Books

'How to Fake a Moon Landing' Re-Examines Attitudes and Beliefs About Science

If you have ever doubted science, Darryl Cunningham's clever graphic exploration of controversial theories and ideas will set you on the course to realizing that ideology, not facts, create controversy.

How to Fake a Moon Landing: Lies, Hoaxes, Scams, and Other Science Tales

Publisher: Abrams ComicArts
Length: 176 pages
Author: Darryl Cunningham
Price: $16.95
Format: Hardcover
Publication date: 2013-04
Amazon

Publishers regularly draw on comic books for new ways to engage readers. The lives of Anne Frank to Darwin have been penned and paneled, though not always to good effect. Investigative journalism, however, hasn’t crossed the pen-and-ink chasm much, until now. With How to Fake a Moon Landing, author and illustrator Darryl Cunningham takes on the science deniers in an entertaining, fact-filled book that…that I don’t know what.

Here’s the problem. For those who already trust science, the book offers little new insight. It makes the same arguments that scientists vigorously put forth at conferences, interviews and on programs like NPR’s Science Friday. What's different here is the format of the argument. Graphic novels are meant to make ideas more accessible, more revealed, more visceral. The problem is that stalwart science deniers won’t get past the cover before they viscerally react to what they will see as condescension. And if they do get past the cover, they will likely slam the book shut when they find Cunningham’s exposes on the Koch brothers, big oil and climate change.

Those for whom How to Fake a Moon Landing was intended as education are, sadly, likely not to buy it, and if they do, it will be to bash it or burn it, not to read it with an open mind.

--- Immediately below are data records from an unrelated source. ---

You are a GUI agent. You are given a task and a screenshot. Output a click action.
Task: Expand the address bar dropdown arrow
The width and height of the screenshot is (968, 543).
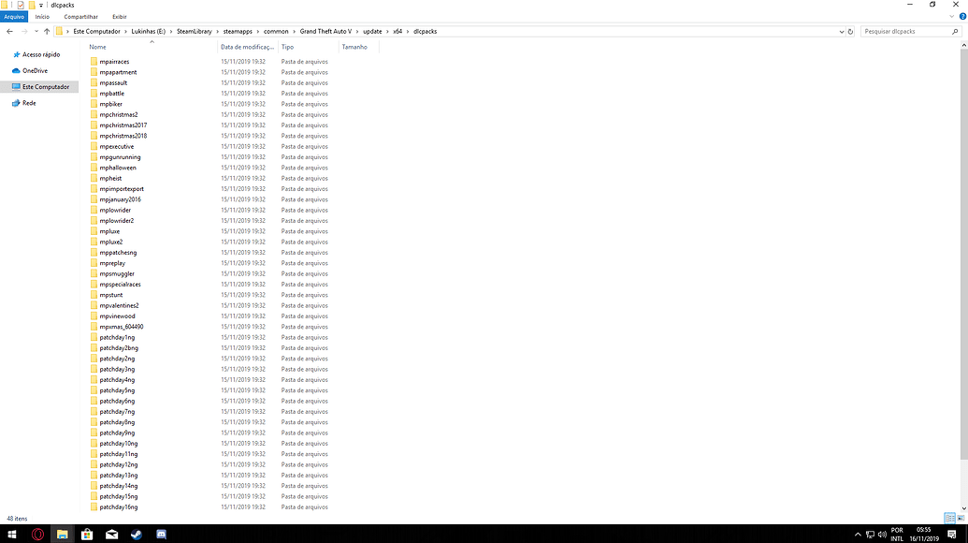coord(841,31)
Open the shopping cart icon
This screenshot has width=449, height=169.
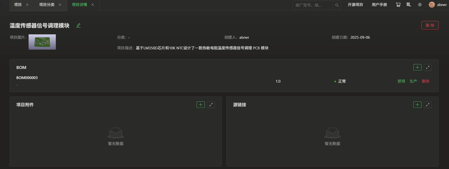(x=398, y=5)
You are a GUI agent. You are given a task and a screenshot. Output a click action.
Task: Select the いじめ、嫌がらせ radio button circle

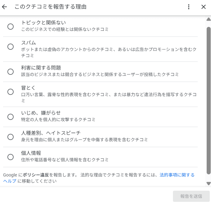[11, 117]
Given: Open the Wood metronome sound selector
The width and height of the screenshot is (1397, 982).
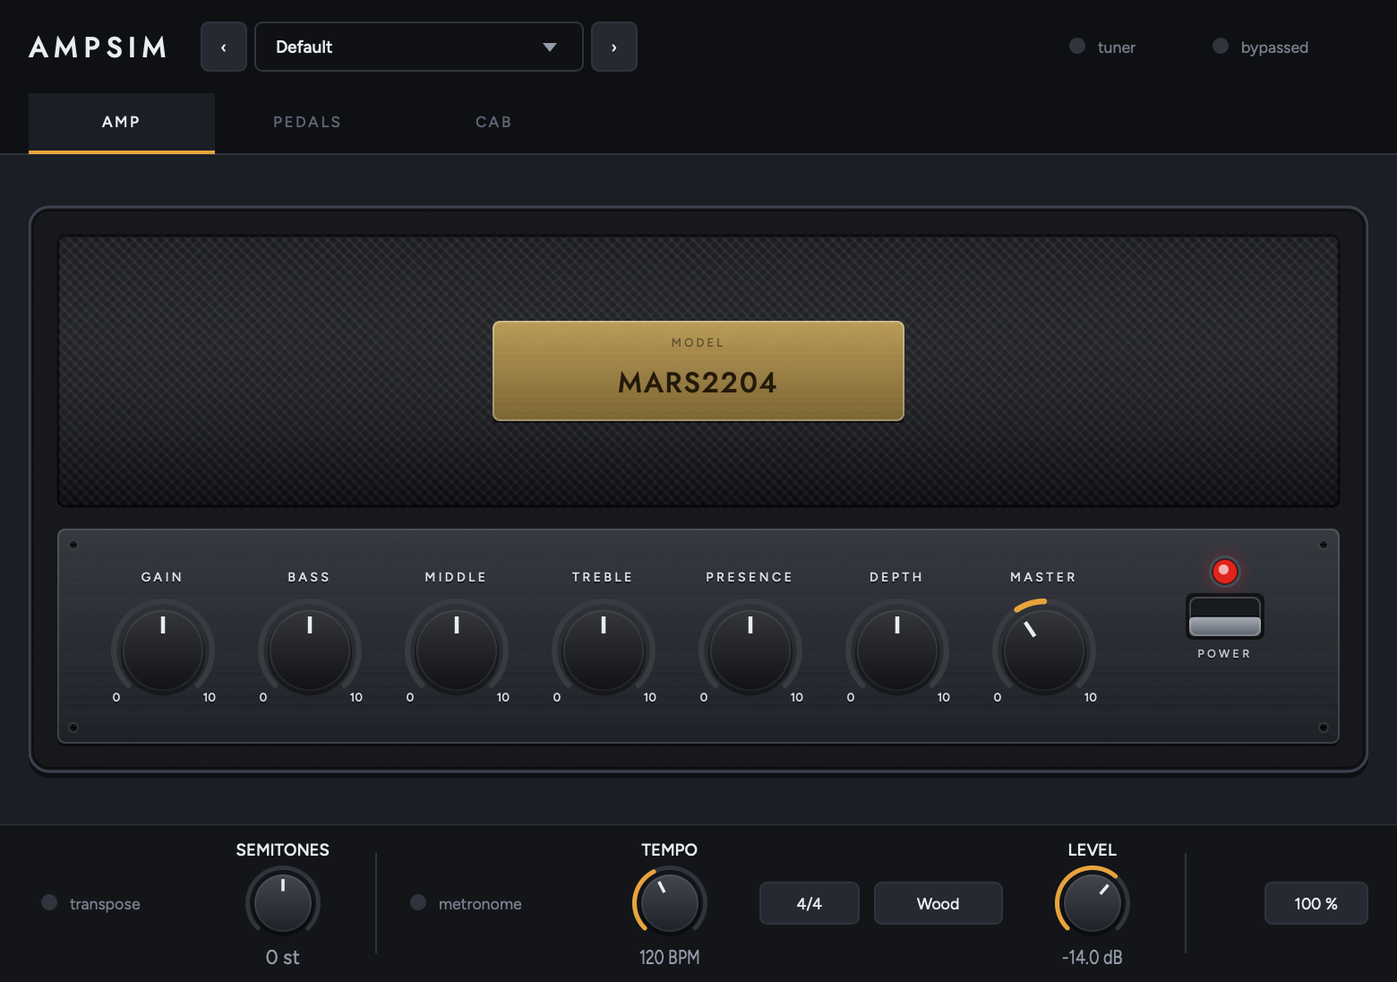Looking at the screenshot, I should (x=938, y=903).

And then there is the issue of degrees of science denial. Cunningham doesn’t just take on moon landings, evolution and climate change, the first ridiculous issue is simply based on the inability of human beings to keep secrets, and the last, so complex that even if you believe the evidence and the cause, you can’t understand all of the variables or the time scales. Evolution remains the most entrenched of disbelieved sciences; proof (ironically) that evidence doesn’t always sway belief. Cunningham also takes on homeopathy, chiropractic treatments, the MMR vaccination scandal, fracking and science denial itself.

The problem is that you might well find a climate change advocate who uses homeopathy to treat his or her ills, or occasionally visits a chiropractor for a little adjustment. Otherwise liberal thinkers might find those chapters difficult to swallow (but probably not more so than a small dose of Belladonna). Those who practice homeopathy and seek chiropractic treatment will see those as personal choice, not big intellectual debates that require moral indignation. By placing those very personal items, and I would include the MMR Vaccination Scandal in that mix, they force rational people to confront their own irrationality.

Homeopathy and chiropractic may (or may not) not be based on science, but they don’t seem to cause harm, and even if only the placebo effect provides relief, then the treatment is worth something. As for Measles, Mumps and Rubella vaccine causing autism and inflammatory bowel disease, it may be a case of people seeking simple answers to complex problems. And who better to seek simple answers from than celebrities who believe the claims of a thoroughly discredited physician?

Cunningham’s most interesting chapter focuses on fracking. Rather than the denial of science that is so rampant on climate change, the same lobbies that cast doubt in that issue have learned to get ahead of the debate and obfuscate the science before it takes place. We’ve been taking weather readings for so long, and deployed so many public instruments to examine the Earth, that we would gather evidence about climate change now even if we didn’t invest another dime in technology. Fracking, however, is relatively new and the instrumentation required to monitor it is new, if it exists at all. Here Cunningham makes the argument that fracking is more like smoking than climate change. The energy industry may know things it isn’t sharing, and its creating “science” to make the point it wants to make, not to reveal the truth. And because of the form, he makes that argument for a frugal 26 pages with sparse, but pointed prose.

As for the drawings, Cunningham sticks to basic images and just enough color to create emphasis. No one will mistake How to Fake a Moon Landing for an art book that will outlive its message. Cunningham is no Jack Kirby, Frank Miller or John Romita Jr., but he is a good writer who understands graphic storytelling and the balance between words and images.

As much as I like How to Fake a Moon Landing, I’m skeptical the book will find a wide audience. It may well be purchased by the choir it so clearly preaches to, deployed as a good guide for older children seeking more details about their parent’s positions (the final chapter on science denial itself is a good lesson in reasonable thought and self-examination). In the more conservative camps, it will likely prove just another representation of facts that will bounce off walls built with uninformed certitude and mortared with indifference.

But like any book that tackles controversial topics in a new way, it presents an opportunity to re-examine attitudes and beliefs in the forum of public opinion where such ideas find or lose their footing. If the partnership between author/illustrator Cunningham and publisher Abrams does nothing more than drive civil discourse, then the pen-and-ink, the lettering and the story writing, will help the next generation of young people realize that it isn’t the form, but the substance, that matters.